In this article, you’ll learn how to create a project roadmap to manage stakeholder expectations and keep your team on track to meet deadlines.
We’ll also look at:
What is a project roadmap? How is it different from a project plan? Reasons why you should create a roadmap Project roadmap templates How to create a roadmap timeline? How to keep stakeholders up-to-date with roadmaps?
As a project manager, your job is to keep the stakeholders up-to-date without focusing on the day-to-day details. At the same time, you want to keep your team focused on day-to-day tasks.
By the end of this article, you’ll learn how to maintain this balance using a roadmap for your project.
What is a Project Roadmap?
A project roadmap is a high-level, visual overview of a project. Typically represented on a timeline, a roadmap consists of:
Project scope: Project scope represents the big-picture vision of what you wish to achieve at the end of the project. Deliverables: Deliverables are the output or the end results of a project’s activities. Deliverables can be anything — a document, software, or even a finished physical product. High-level project schedule: The schedule describes the chronological order in which project activities are done and milestones achieved. Project milestones: Milestones are events on the project timeline that indicate a change in the project’s phase. Risks: Risks are challenges with project activities, team members, resources, or external factors that may cause the project to veer off its schedule or budget. Why do you Need a Project Roadmap?

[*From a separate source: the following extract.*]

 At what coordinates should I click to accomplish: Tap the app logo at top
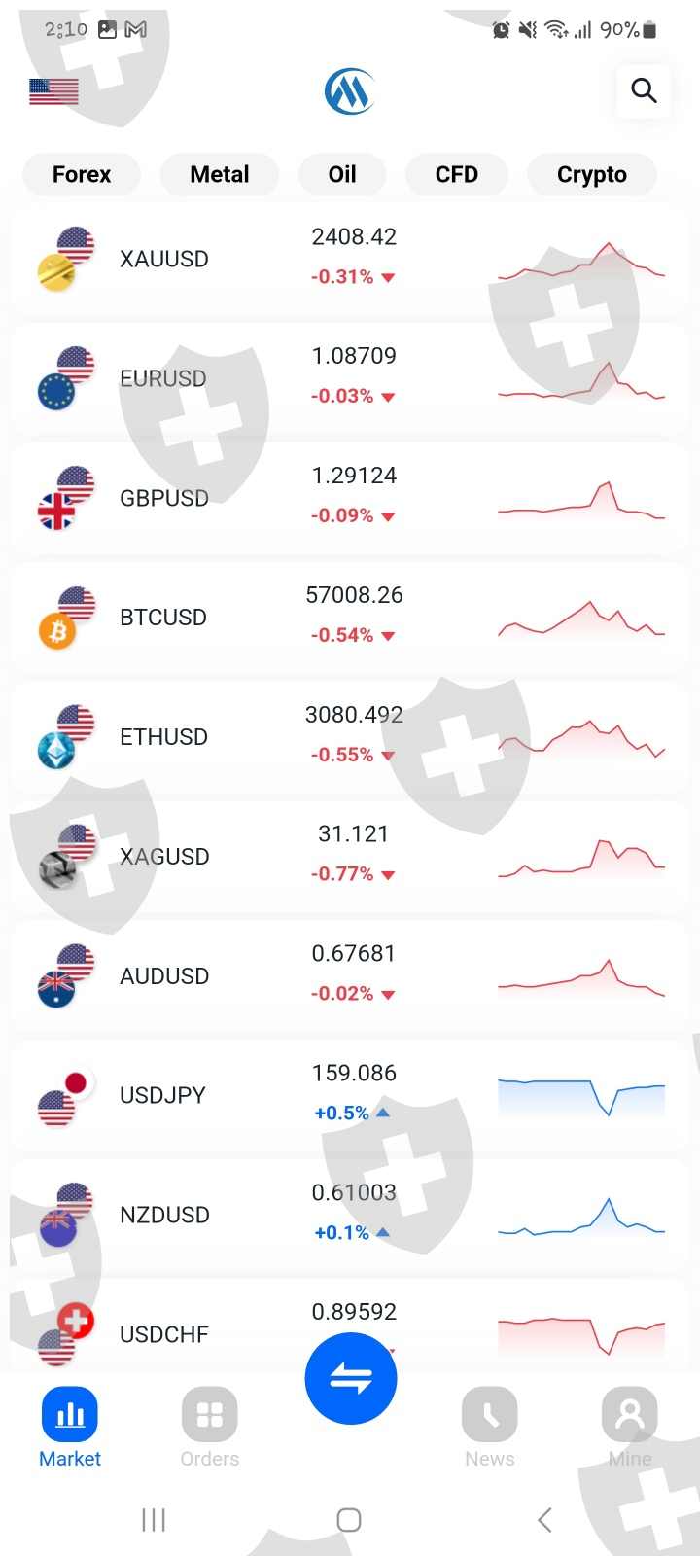(x=349, y=91)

Here’re five reasons why you should consider creating a roadmap:
1. Kick off a project
Early days of a project are often filled with uncertainty.

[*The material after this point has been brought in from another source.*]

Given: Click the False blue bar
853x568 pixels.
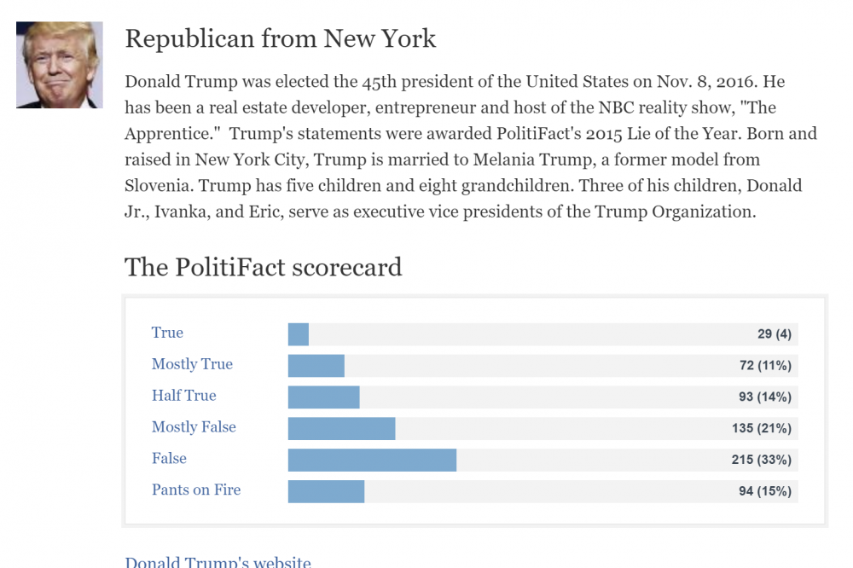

That is because not enough details are available. No concrete project plans can be created and no resources can be assigned. Consequently, team members may feel lost or stakeholders may lose interest.

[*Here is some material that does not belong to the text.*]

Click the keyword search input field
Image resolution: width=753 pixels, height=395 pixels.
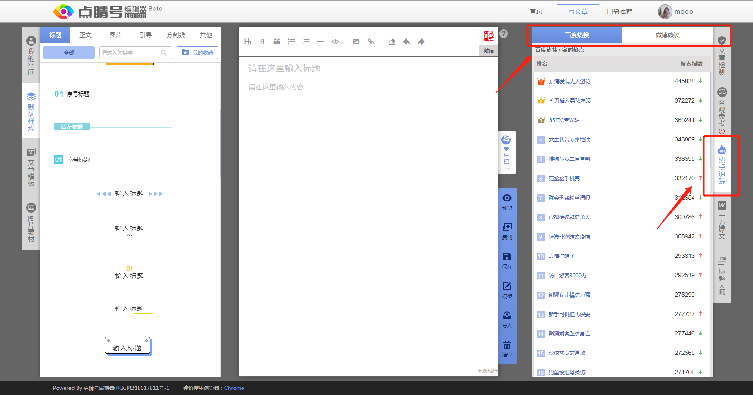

A project roadmap is at a level high enough to manage the uncertainty. At the same time, it helps identify enough tasks to get the project started.
2. Stay on top of project goals
According to a project management survey by KPMG, only 33 percent of organizations deliver projects that are likely to meet original goals or business objectives.
Often stakeholders expect teams to accommodate small changes during a project’s execution. But, often such small changes add up and derail the project from its original objectives. Consequently, projects don’t meet business goals.
Project roadmaps help manage these situations. As a result, all project stakeholders stay focused on project goals.
3. Meet stakeholder expectations
The same KPMG survey also found out that only one in 3 organizations deliver projects that are likely to achieve stakeholder satisfaction.
Project roadmaps keep stakeholders updated on the project objectives, progress, and roadblocks. That way stakeholders can make decisions at the right time to keep a project on track.
4. Insulate team members from stakeholders
Some stakeholders like a hands-on approach to managing projects.
While stakeholder involvement is crucial, micromanaging stakeholders can make the team uncomfortable.
Such a situation can also lead to confusion with team members reporting to and taking instructions from multiple managers.
High-level roadmaps help keep the team safe from stakeholder interference. At the same time, stakeholders stay focused on the roadmap without worrying about the day-to-day project activities.